習主席が捨て去った
鄧小平の「開放路線」
2022年10月、第20回になる中国共産党全国代表大会が行われた。ここで習近平国家総書記・国家主席(以下、習主席)は異例の3期目を決めて、政治の要となる中央政治局常務委員から李克強首相など反習近平勢力を排除することに成功し、共産党青年団出身で李首相の後継者である胡春華氏の委員会入りを阻止した。これまでの派閥バランスを一気に崩して、最高幹部はすべて習派と実質的な習派が占める「オール習近平体制」に限りなく近いものになってしまった。
さらに、同大会の閉幕式では、ショッキングなことが起きた。李首相を庇護してきた胡錦濤前総書記が、強制的に退席させられている様子を写した切り取り動画が、拡散されたのである。国営新華社通信は公式ツイッターで「胡氏は体調が優れなかった」と投稿したが、監視が強化されている同大会の様子が勝手に流される可能性は小さく、一長老が体調不良で退席する様子を世界に発信する理由が思い当たらない。一説では習主席が、自らの権力を外国に住む中国人や華僑、各国情報機関に知らしめるためではないかという説もある。
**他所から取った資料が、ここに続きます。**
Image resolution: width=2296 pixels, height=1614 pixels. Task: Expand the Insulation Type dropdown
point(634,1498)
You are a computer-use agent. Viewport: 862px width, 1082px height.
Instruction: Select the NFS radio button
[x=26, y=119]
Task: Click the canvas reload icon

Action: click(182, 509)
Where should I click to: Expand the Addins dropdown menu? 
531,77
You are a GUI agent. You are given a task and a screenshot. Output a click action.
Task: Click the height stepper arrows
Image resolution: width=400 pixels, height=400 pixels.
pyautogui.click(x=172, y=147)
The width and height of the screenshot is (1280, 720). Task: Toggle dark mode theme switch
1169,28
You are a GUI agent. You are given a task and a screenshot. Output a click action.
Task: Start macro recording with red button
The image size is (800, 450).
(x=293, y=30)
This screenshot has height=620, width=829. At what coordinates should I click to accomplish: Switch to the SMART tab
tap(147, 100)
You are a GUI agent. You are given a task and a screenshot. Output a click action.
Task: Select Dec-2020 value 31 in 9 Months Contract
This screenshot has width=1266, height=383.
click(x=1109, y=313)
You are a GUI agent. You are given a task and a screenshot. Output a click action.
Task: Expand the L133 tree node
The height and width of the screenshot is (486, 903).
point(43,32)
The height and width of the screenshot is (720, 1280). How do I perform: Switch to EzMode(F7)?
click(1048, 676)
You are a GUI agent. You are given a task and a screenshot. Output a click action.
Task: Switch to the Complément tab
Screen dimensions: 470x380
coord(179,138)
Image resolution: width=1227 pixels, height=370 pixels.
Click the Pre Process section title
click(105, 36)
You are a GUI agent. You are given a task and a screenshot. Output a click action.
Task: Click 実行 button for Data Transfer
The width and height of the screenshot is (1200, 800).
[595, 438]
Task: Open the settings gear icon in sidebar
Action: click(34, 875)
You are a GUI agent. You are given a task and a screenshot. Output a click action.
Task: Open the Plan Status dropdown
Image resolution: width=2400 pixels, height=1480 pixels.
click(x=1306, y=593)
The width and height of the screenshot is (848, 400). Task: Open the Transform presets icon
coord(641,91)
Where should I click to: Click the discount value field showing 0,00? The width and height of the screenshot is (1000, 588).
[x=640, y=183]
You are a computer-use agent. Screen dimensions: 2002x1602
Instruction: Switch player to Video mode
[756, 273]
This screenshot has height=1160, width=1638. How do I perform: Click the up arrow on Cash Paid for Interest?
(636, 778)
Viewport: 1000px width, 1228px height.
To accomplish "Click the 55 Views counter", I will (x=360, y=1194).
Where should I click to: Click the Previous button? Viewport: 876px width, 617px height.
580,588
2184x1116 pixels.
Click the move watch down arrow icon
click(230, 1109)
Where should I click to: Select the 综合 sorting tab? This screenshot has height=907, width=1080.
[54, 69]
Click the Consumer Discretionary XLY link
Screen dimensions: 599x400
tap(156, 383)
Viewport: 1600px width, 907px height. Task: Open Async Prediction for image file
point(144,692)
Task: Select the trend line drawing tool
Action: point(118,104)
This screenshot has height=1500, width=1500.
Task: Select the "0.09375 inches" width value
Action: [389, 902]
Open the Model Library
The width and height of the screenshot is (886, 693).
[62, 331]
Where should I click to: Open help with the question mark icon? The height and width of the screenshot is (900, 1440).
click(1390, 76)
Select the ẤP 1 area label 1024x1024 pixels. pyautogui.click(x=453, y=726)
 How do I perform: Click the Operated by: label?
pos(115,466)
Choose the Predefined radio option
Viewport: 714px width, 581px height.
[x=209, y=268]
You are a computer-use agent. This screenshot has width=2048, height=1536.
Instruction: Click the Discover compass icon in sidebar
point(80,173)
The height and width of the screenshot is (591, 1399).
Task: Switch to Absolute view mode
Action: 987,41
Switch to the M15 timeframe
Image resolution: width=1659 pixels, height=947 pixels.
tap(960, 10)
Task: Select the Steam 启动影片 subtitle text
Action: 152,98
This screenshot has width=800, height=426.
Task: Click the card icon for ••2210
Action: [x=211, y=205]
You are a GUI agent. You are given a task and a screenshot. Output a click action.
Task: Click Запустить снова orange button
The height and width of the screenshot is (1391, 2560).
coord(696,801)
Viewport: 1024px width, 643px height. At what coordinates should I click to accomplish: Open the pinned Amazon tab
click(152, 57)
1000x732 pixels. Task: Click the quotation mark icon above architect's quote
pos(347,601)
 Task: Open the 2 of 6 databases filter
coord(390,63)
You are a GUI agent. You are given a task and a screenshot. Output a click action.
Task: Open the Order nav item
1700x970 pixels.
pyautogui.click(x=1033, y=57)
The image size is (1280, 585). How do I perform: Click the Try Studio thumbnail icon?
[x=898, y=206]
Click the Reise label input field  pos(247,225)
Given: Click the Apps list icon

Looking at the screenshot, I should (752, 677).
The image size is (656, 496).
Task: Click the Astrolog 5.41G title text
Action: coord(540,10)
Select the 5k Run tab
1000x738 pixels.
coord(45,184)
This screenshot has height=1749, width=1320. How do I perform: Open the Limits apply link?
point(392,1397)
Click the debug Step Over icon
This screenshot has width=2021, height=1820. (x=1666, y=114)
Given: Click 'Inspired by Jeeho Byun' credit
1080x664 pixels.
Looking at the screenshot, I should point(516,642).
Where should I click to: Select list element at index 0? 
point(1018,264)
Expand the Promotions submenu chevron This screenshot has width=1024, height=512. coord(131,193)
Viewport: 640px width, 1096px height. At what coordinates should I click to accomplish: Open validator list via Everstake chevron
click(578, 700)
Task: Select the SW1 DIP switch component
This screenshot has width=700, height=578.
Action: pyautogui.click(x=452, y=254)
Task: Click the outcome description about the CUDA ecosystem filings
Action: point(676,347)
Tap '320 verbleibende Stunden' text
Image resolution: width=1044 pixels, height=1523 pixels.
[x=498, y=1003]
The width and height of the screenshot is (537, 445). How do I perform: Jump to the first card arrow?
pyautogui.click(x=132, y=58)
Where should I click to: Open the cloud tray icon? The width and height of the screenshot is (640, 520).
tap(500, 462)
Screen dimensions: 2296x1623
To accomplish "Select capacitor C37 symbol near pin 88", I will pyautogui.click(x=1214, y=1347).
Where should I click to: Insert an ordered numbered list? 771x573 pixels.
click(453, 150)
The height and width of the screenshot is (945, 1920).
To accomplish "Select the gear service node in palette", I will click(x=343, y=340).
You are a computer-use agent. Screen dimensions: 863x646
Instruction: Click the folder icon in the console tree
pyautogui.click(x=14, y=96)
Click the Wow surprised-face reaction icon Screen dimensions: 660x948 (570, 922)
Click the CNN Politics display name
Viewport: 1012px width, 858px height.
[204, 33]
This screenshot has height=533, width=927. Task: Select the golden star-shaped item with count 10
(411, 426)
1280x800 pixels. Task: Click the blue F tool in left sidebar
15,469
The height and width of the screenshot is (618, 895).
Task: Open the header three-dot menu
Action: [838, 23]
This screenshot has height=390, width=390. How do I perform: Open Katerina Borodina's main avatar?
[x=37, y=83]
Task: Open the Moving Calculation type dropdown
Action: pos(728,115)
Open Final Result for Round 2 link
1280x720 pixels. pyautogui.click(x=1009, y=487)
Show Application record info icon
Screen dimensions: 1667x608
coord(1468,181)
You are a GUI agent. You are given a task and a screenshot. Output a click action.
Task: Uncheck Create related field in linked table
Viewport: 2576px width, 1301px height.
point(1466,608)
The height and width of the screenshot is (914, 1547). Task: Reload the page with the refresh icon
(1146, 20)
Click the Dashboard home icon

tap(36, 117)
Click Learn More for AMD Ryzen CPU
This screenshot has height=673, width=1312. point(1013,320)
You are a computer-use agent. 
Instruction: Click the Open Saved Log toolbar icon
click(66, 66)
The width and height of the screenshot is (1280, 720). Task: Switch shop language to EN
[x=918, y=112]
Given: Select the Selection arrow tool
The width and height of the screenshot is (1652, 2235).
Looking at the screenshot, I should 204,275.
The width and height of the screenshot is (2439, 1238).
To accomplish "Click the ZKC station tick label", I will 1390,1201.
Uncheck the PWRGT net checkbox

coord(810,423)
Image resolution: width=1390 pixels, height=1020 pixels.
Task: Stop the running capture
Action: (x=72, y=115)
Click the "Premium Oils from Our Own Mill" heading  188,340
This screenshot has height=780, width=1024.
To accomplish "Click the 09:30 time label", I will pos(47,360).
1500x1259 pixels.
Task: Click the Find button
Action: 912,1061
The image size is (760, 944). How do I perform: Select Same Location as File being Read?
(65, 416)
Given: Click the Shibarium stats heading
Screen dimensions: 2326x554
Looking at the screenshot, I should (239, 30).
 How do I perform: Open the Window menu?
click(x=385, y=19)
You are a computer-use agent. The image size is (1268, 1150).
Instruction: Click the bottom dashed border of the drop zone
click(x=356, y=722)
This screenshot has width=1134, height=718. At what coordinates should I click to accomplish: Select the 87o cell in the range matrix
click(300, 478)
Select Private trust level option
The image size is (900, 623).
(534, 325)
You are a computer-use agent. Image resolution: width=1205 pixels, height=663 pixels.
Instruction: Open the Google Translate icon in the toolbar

いったい権力内で何が起こっていて、これから中国はどこへ向かっていくのだろうか。
1956年に全国代表大会で「毛沢東思想」が党規約から削除されたが、2022年にそれが「習近平思想」という変容した形で復活した。中国において法律を超える存在である党規約で、習主席への個人崇拝につながる内容が入れられた意味は重い。
1956年の次に重要な年として、経済政策について大きな転換があった1992年がある。
開放経済を進めた鄧小平国家主席は、どうやら1985年前後から「我々の政策は、先に豊かになれる者たちを富ませ、落伍した者たちを助けること、富裕層が貧困層を援助することを一つの義務にすることだ」と述べて、いわゆる「先富論」を唱えていたようだ。
そして、1992年の全国代表大会では、鄧小平の思想が「社会主義市場経済」という言葉で正式に党規約に盛り込まれた。社会主義国家である中国に、鄧小平は国家資本主義を導入したのである。やがて、グローバルに活躍する中国企業が現れて、中国経済が世界第2位にまで躍進した。鄧小平の政策がその出発点となったといえる。